Phillipine Court of Appeals Refuses to Enforce $2 Billion Judgment Awarded by a U.S. Court in ATS and TVPA Case

The Court of Appeals of the Philippines has upheld its earlier decision against the enforcement of a Hawaii federal district court’s judgment granting Martial Law victims under the Marcos regime almost $2 billion in damages.

In refusing to enforce the judgment, the Philippines appellate court held that the case, which was a class action suit filed by 10,000 victims against the Marcos estate, gave “no opportunity for the … Estate [of former dictator Ferdinand Marcos] to confront each and every claimant,” and therefore the judgment was obtained in violation of Marcos’ constitutional due process rights.  The court declared that “rules of comity should not be made to prevail over our constitution.”

The Court of Appeals also concluded that the judgment against Marcos’ estate was “constitutionally infirm” because, although the complaint was filed under the Alien Torts Statute, the judgment was imposed under the Torture Victim Protection Act.

Chiquita Trial Set to Start in Colombian Terror Case Brought Under Anti-Terrorism Act

Trial is set to begin next month in the case of six Americans killed in the 1990s by the Columbian terrorist group Fuerzas Armadas Revolucionarias de Colombia, or FARC.  The plaintiffs are seeking to hold banana company Chiquita Brands International liable for the deaths because it allegedly paid the terrorist group about $288,000 over the course of nine years.  The lawsuit alleges that the payments constituted material support to the terrorist group, which is prohibited under the federal Anti-Terrorism Act.  The plaintiffs claim that Chiquita made the payments because it to assist it in expanding banana operations in Colombia.

U.S. District Judge Kenneth Marra declared that “[g]iven the widely reported news relating to the decades-long civil war in Colombia, and emergence of notoriously violent guerrilla groups in the context of that war, a reasonable juror could conclude that giving money to Colombian guerrillas, having no function other than the perpetration of violence, would enhance the terror capabilities of the guerrillas and lead to more violence,” and that the facts as alleged support the idea that Chiquita knew its payments would be used to fund kidnappings and murders.

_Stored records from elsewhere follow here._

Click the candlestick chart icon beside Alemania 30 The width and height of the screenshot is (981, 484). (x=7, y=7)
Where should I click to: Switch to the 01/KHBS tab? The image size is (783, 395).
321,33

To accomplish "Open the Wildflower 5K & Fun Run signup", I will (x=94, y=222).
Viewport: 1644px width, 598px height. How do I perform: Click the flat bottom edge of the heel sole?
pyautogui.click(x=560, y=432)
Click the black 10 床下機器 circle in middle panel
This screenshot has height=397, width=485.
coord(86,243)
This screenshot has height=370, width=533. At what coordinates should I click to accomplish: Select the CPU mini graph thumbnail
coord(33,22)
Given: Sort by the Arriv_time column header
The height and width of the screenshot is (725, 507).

In addition to the Anti-Terrorism Act claims of the six murdered Americans, families of Colombian nationals also filed suit against Chiquita under the Alien Tort Statute.  Those claims are in the discovery stage, however, and are not likely to go to trial for at least another year.

Notably, Chiquita pleaded guilty in 2007 to funding a different Colombian guerrilla group, the Autodefensas Unidas de Colombia, and paid a $25 million fine.

The trial is scheduled to begin on February 5, and to last six weeks.

Rubin v. Islamic Republic of Iran — SCOTUS to weigh in on whether terror victims can collect on judgments against state-sponsors of terrorism

In September 1997, three Hamas suicide bombers entered a crowded pedestrian mall in Jerusalem and blew themselves up, killing and injuring many people. Eight plaintiffs – comprised of victims or family members of victims of the Jerusalem attack – filed suit against the Islamic Republic of Iran alleging liability on the basis that Iran’s government, as a U.S-designated state sponsor of terror providing support to Hamas, were responsible for the attack.

In 2003, the U.S. District Court for the District of Columbia entered a default judgment in favor of the plaintiffs in the amount of $71.5 million, which Iran did not pay. In an effort to collect the $71.5 million, the plaintiffs initiated numerous other cases across the country over the course of 13 years as creditors attempting to seize and attach on Iranian assets located inside the United States.

The plaintiffs sought to seize four collections of ancient Persian artifacts, including a collection of tablets containing some of the oldest writings in the world – the Persepolis tablets.  These artifacts, which are allegedly owned by Iran, were loaned to Chicago’s Field Museum of Natural History and the Oriental Institute at the University of Chicago.

The District Court held, and the Seventh Circuit Court of Appeals agreed, that although the Foreign Sovereign Immunities Act (FSIA) allows plaintiffs to seize the property of a foreign state-sponsor of terror that is “used for a commercial activity in the United States,” the law requires the property to be used by the foreign government itself, not a third party like the museums here.

The Ninth Circuit, Second Circuit, and District of Columbia Circuits Court of Appeals, in separate cases, have all previously held that terror victims are able to attach and execute on any asset of a foreign state sponsor of terror.

The U.S. Supreme Court must now resolve the split among the Circuits and resolve a singular question: can United States citizen victims of terror sue foreign countries designated as state sponsors of terror, win judgments for money damages, and seize and sell ANY property of the foreign country to satisfy the judgment?

The plaintiffs argue that “private lawsuits brought directly against designated state sponsors of terror like” Iran have been “one of the most effective civil terror-fighting tools,” and that allowing the 7th Circuit’s ruling to stand “would thwart many such enforcement efforts, shielding assets that Iran and other state sponsors of terror hold in the United States.”

Oral argument was held on December 4th.